ACTIVITY |
Nothing but the lines from the one with "854x488 pixels." through the last line of the data should be restated, each word for word.

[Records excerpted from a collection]
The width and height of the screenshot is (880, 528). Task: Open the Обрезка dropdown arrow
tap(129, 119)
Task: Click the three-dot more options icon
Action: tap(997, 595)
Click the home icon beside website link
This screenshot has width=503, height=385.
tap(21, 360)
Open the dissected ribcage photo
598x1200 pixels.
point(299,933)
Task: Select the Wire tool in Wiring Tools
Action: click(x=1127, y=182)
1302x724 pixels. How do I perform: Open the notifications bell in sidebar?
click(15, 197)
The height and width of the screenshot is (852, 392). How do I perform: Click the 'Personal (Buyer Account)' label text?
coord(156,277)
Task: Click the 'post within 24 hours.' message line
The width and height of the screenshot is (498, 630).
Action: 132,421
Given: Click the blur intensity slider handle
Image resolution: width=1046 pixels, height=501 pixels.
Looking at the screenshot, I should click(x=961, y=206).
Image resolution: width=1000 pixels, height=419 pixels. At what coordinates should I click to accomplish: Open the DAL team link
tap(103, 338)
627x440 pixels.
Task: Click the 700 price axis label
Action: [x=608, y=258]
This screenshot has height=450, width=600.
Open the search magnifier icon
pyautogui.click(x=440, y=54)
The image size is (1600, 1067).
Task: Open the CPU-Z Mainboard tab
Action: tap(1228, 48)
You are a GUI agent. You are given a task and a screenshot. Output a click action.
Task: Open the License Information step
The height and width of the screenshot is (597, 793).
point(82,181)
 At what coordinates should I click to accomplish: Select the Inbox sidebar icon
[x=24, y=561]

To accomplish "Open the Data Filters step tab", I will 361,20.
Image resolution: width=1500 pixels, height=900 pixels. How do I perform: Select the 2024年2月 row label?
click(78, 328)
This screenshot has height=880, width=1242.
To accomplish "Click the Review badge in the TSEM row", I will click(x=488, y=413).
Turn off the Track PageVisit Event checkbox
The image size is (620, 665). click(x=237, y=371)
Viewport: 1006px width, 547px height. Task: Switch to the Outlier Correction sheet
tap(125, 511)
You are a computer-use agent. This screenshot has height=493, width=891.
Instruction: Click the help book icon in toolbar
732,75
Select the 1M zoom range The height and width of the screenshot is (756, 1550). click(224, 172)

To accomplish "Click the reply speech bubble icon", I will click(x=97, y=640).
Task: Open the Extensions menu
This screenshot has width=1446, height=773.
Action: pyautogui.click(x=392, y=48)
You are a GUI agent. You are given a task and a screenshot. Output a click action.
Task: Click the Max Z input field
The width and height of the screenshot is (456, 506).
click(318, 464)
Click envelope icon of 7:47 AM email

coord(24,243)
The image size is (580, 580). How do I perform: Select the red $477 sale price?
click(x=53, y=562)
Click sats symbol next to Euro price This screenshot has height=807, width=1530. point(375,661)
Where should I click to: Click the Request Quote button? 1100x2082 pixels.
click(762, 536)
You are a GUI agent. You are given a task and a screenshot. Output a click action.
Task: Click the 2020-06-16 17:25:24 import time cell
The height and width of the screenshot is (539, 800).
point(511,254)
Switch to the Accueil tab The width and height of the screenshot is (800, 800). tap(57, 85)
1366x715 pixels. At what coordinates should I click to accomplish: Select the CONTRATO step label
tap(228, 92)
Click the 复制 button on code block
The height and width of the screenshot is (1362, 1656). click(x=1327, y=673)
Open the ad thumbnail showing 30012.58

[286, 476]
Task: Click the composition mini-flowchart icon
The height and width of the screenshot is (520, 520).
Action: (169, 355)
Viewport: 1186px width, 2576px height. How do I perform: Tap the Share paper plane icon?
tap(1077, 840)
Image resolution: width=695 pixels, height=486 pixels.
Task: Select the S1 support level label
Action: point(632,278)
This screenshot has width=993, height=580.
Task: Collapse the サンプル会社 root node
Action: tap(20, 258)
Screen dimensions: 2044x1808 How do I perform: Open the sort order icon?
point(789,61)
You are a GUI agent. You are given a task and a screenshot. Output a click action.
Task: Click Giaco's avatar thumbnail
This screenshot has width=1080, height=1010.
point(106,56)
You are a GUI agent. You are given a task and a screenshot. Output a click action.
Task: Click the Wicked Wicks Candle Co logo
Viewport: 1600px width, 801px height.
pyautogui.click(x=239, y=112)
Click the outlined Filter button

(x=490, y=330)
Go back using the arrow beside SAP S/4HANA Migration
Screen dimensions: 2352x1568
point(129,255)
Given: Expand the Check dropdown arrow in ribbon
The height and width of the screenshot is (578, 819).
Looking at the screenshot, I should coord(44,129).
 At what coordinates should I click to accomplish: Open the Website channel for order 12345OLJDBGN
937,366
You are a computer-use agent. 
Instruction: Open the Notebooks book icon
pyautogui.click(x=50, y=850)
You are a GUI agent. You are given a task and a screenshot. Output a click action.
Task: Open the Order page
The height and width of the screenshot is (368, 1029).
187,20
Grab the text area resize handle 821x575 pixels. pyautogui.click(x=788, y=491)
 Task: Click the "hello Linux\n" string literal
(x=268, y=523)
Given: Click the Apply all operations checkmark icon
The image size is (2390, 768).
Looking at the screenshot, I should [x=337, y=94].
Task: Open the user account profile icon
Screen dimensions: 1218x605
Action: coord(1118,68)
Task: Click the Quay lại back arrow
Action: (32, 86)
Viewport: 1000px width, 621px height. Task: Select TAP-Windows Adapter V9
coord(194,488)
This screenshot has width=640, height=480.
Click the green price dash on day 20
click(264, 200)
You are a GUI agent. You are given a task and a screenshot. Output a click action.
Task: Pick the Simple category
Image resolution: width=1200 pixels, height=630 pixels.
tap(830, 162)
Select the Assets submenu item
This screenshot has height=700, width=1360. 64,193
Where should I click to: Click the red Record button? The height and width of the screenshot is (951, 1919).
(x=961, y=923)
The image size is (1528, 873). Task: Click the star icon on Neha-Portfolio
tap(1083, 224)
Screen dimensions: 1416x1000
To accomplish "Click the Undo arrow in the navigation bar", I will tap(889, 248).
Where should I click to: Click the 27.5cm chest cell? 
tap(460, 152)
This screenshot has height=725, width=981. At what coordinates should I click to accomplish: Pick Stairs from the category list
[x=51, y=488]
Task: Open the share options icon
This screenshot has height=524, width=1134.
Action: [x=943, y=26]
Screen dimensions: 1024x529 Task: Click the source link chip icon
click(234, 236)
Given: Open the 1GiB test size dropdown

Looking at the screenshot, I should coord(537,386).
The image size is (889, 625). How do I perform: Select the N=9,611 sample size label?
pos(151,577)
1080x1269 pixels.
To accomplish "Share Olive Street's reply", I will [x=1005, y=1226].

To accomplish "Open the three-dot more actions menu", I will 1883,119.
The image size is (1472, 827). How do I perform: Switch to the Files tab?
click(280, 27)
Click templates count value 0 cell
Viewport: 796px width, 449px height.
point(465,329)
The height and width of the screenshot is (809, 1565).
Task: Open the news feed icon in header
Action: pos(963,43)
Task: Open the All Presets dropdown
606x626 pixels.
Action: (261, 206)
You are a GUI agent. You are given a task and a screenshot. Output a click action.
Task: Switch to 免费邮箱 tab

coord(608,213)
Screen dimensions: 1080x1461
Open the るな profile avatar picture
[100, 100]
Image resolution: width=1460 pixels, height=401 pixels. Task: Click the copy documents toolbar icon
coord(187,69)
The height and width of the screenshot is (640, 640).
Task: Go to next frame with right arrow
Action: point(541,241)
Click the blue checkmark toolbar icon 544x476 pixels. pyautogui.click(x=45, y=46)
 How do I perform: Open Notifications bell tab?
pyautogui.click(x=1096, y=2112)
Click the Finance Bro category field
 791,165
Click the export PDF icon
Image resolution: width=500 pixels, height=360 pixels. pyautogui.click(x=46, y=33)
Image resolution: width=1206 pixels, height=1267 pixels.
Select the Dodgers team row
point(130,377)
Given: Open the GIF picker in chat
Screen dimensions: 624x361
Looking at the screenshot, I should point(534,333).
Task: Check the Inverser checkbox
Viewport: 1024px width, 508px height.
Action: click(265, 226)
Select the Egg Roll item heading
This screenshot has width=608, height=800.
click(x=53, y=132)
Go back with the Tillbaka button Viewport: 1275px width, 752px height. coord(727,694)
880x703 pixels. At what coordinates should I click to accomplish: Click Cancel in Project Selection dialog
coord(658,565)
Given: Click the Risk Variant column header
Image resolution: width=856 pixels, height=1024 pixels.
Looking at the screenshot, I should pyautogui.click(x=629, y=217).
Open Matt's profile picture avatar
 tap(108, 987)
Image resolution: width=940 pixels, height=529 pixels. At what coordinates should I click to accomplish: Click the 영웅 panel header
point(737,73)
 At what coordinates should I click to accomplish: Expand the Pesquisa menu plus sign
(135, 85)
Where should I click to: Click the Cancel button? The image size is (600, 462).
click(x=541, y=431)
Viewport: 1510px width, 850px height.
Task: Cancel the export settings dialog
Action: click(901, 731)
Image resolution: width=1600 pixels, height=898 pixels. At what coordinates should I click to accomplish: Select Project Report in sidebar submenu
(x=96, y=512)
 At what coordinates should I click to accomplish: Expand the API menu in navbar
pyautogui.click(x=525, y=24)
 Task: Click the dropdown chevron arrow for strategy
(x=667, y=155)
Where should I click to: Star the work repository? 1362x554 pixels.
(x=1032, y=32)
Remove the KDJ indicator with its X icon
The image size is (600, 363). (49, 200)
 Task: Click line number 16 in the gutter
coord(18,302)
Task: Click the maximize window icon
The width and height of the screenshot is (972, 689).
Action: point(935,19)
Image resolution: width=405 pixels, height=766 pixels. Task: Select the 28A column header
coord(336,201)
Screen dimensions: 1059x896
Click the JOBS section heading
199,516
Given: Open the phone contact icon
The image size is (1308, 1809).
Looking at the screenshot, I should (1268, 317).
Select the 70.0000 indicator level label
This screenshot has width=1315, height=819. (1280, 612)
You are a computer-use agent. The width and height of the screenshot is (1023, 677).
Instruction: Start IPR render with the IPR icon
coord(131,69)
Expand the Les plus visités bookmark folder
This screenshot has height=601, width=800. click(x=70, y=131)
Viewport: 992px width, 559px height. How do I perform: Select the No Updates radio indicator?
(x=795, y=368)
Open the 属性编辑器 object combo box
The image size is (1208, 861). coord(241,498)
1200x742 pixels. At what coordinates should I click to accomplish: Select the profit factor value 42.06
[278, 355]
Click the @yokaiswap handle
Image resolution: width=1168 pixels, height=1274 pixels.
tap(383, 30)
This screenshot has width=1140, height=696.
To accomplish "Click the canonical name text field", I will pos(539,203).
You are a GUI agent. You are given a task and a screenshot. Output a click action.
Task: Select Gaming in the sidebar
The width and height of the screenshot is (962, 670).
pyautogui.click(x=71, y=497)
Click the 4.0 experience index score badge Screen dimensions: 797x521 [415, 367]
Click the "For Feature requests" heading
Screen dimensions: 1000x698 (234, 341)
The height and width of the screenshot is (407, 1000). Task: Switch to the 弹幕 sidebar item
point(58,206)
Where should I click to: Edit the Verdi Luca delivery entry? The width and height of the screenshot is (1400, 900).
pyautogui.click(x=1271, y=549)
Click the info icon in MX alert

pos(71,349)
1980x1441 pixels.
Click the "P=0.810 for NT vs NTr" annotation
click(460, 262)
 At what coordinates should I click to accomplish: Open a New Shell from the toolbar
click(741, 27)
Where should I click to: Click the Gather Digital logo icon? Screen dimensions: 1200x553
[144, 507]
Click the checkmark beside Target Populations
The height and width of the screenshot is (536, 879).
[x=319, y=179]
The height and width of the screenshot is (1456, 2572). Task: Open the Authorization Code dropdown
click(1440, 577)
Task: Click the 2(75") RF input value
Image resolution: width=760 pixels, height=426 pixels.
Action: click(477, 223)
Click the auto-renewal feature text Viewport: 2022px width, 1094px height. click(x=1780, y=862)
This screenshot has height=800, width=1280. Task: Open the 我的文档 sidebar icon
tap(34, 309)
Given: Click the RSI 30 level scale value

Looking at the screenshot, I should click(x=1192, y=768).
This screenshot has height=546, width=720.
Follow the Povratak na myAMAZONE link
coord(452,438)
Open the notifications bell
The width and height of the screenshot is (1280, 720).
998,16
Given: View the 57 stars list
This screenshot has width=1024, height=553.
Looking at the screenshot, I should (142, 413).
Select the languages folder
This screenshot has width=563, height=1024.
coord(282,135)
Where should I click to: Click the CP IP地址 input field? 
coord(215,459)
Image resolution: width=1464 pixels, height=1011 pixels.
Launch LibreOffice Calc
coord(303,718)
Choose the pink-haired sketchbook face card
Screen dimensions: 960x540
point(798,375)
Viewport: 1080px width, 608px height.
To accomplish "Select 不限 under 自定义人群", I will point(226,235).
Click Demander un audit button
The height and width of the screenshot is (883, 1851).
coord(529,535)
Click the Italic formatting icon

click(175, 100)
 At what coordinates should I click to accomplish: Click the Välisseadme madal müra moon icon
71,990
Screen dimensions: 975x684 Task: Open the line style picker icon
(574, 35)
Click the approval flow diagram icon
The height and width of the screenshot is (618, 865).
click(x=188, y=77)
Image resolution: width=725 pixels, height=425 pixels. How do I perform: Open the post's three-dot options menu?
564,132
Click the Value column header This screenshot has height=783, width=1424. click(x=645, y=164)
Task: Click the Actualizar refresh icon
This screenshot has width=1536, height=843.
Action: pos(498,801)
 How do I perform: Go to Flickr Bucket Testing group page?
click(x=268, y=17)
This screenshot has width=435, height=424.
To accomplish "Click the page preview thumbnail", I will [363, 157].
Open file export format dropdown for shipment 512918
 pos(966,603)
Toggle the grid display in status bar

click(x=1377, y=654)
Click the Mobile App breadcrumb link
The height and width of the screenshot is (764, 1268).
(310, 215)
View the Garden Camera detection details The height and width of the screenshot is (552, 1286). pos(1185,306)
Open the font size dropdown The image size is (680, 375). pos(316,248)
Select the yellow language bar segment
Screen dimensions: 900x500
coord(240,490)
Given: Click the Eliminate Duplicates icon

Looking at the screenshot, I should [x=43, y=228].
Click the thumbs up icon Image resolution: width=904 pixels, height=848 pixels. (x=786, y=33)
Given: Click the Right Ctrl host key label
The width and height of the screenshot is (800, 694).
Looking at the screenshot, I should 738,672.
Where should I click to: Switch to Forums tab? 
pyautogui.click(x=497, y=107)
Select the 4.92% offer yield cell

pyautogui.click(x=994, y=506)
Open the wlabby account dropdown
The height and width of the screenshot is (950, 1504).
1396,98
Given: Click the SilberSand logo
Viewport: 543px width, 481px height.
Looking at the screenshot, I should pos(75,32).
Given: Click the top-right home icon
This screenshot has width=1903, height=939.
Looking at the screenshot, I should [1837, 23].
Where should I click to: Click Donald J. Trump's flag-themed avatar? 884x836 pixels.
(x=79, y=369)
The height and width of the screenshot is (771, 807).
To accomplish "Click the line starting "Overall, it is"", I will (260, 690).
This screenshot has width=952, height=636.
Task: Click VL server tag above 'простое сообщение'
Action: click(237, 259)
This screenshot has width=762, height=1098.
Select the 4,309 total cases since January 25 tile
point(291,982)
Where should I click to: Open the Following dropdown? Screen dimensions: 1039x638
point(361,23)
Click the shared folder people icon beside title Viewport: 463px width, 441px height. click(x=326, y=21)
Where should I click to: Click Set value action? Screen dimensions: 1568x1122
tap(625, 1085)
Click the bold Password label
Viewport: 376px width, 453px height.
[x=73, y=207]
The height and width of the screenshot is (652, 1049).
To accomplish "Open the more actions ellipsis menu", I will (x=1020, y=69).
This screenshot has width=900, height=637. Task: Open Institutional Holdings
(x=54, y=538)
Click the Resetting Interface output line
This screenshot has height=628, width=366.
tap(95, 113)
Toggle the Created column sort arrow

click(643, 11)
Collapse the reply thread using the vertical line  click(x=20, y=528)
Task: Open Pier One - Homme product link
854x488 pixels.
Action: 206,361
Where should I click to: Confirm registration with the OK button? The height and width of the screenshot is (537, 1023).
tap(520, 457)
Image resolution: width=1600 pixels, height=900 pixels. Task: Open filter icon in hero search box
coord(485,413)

ANSWER SECTION |
854x488 pixels.
Action: 206,361
Where should I click to: Confirm registration with the OK button? The height and width of the screenshot is (537, 1023).
tap(520, 457)
Image resolution: width=1600 pixels, height=900 pixels. Task: Open filter icon in hero search box
coord(485,413)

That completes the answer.